Computational book publications enable the reader to run code within the book itself 1. This can be used to demonstrate an example of computer programming or to dynamically adjust a data visualisation to alter parameters. Bret Victor’s interactive essay Explorable Explanations (Victor, 2011) provides a few examples of this in a website format combining HTML and JavaScript. The gif below illustrates how a reader can manipulate a computational book to dynamically change the data represented in an example encouraging what Victor refers to as “active reading”.

Gif of interaction in Victor’s Explorable Explanations essay showing a reader dynamically adjusting parameters on a technical diagram.

A good example of a computational book is Winnie Soon & Geoff Cox’s book Aesthetic Programming: A Handbook of Software Studies (Soon & Cox, 2020) published by Open Humanities Press. As well as the ‘frozen’ hardcopy and PDF version of the book, the book is available as a GitLab repository and as a static site generated from the repository. This allows the reader to actively run the various examples of JavaScript programming in the book in their web browser. Soon & Cox write that “text is in code […] and code is in text”:

the book sets out to express how writing and coding are deeply entangled, and how neither should be privileged over the other: we learn from their relationality. Writing code and writing about code are forced together in ways that reflect broader cultural and technical shifts in data practices and open publishing initiatives, and, moreover, emphasize that writing a book is necessarily a work in progress. Like software, this is a book to be read, and acted upon, shared and rewritten.
(Soon & Cox, 2020, p. 17)

Computational books often use software publishing tools such as interpreted programming languages or version control tools like Git or Apache Subversion. As Winnie Soon (2022) discussed at an Experimental Publishing seminar organised by Coventry University’s Centre for Postdigital Cultures, this means that computational book publishing can involve practices like collaborative writing or versioning that make writing a book similar to writing a piece of software. Static site generator tools like Jekyll or Hugo are also important for computational book publishing as they allow for the automated conversion of a code repository to a static website. Online publishing platforms like PubPub also allow some degree of computational publishing via integration with sites like CodePen. The sample code below combines HTML, CSS, and JavaScript to render an interactive model of the Solar System.

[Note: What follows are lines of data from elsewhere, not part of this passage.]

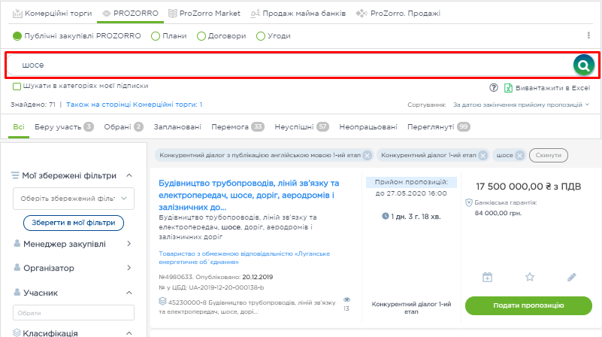Open the saved filters dropdown
Image resolution: width=602 pixels, height=337 pixels.
coord(74,199)
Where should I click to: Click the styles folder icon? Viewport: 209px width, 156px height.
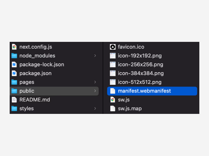click(x=14, y=108)
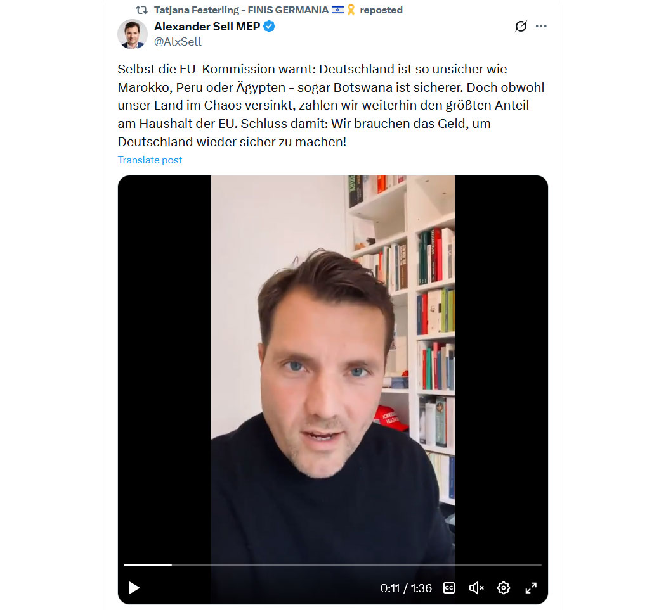Image resolution: width=666 pixels, height=610 pixels.
Task: Click Translate post link
Action: (x=150, y=160)
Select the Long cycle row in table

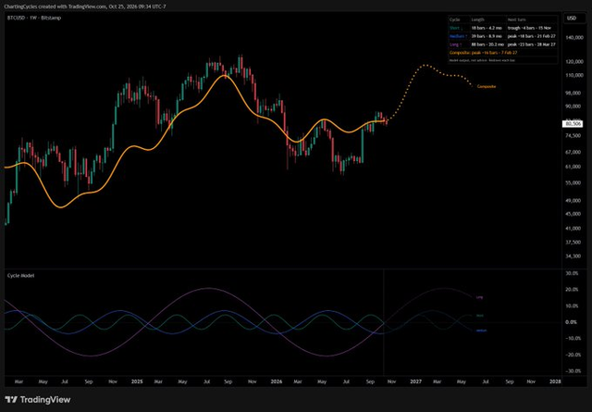coord(502,44)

CodePen sample of HTML, CSS, and JavaScript producing an interactive model of the Solar System.

However dedicated tools specifically for computational publishing are becoming more available and may require less software development skills than the tools mentioned above. Jupyter Notebook is a free and open source web application for creating and sharing computational documents and is becoming a popular choice for authors creating documents with live interactive code. Below there is an interactive example of a Jupyter Notebook document running using JupyterLite to provide a self-contained Jupyter environment in the browser. This notebook combines text documentation with examples of Python code running to create data visualisations.

JupyterLite running a Jupyter Notebook interface in the browser (note that JupyterLite is an experimental project and the in-browser version of Jupyter will not be as stable as an installed application version)

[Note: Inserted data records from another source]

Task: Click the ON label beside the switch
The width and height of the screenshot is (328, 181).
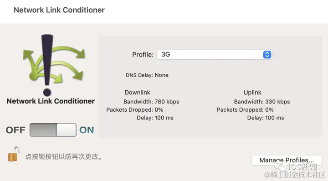Action: click(87, 130)
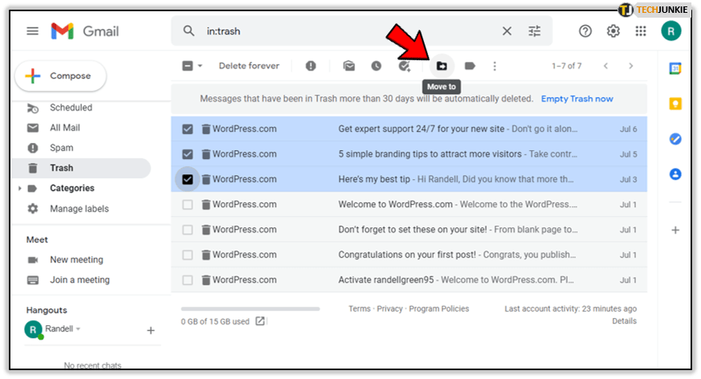This screenshot has height=379, width=701.
Task: Open the Spam folder
Action: click(x=61, y=148)
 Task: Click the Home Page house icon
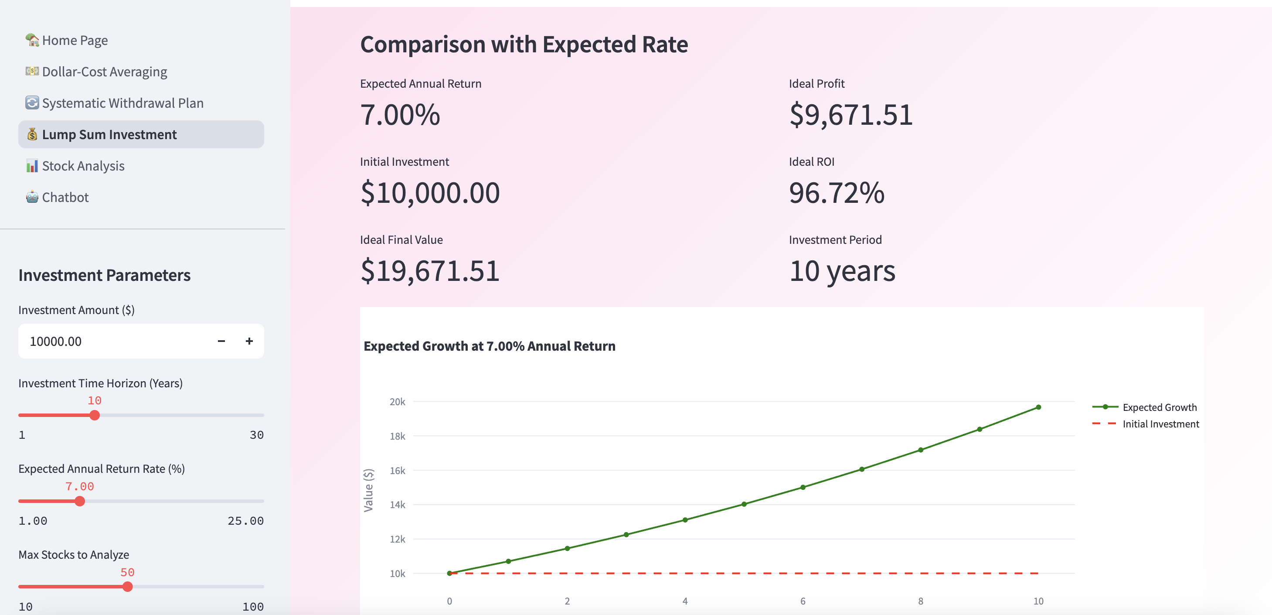(x=32, y=40)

Odewahn (2017) refers to Jupyter Notebook as a “computation-native authoring [tool]” distinguishing it from the bespoke software development required with a code repository and a static site generator. Jupyter Notebook documents can then be published on the web using a range of publishing frontends such as Curvenote or Jupyter Book.

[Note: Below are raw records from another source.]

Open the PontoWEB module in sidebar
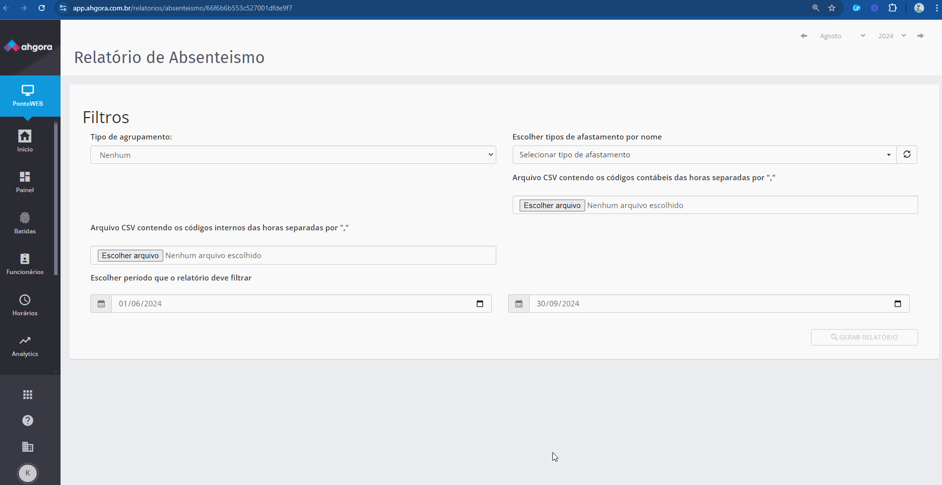942x485 pixels. (28, 96)
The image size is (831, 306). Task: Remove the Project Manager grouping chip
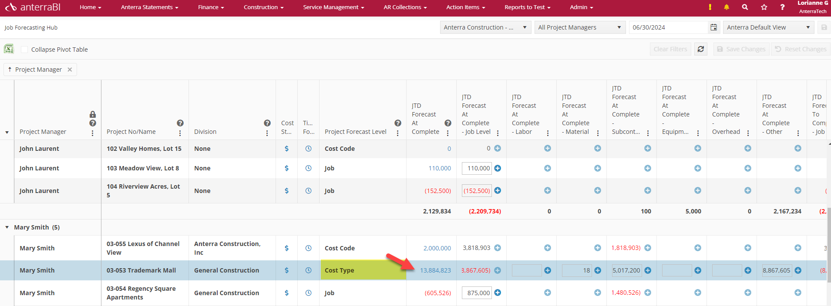pyautogui.click(x=70, y=70)
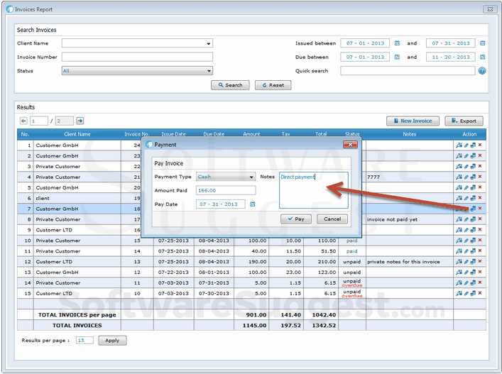Click the Quick search help icon
The width and height of the screenshot is (502, 374).
pyautogui.click(x=482, y=71)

As part of COPIM’s work package looking at experimental book publishing, we are working with the X-Sketchbook project investigating computational book publishing in the area of architecture. The project is using Jupyter Notebook, Jupyter Book, and Curvenote to investigate how an existing publisher’s infrastructures and workflows can incorporate computational publishing practices. We’re excited to be working with the TIB Open Science Lab on this project and look forward to seeing what can be done with computational book publishing in the future.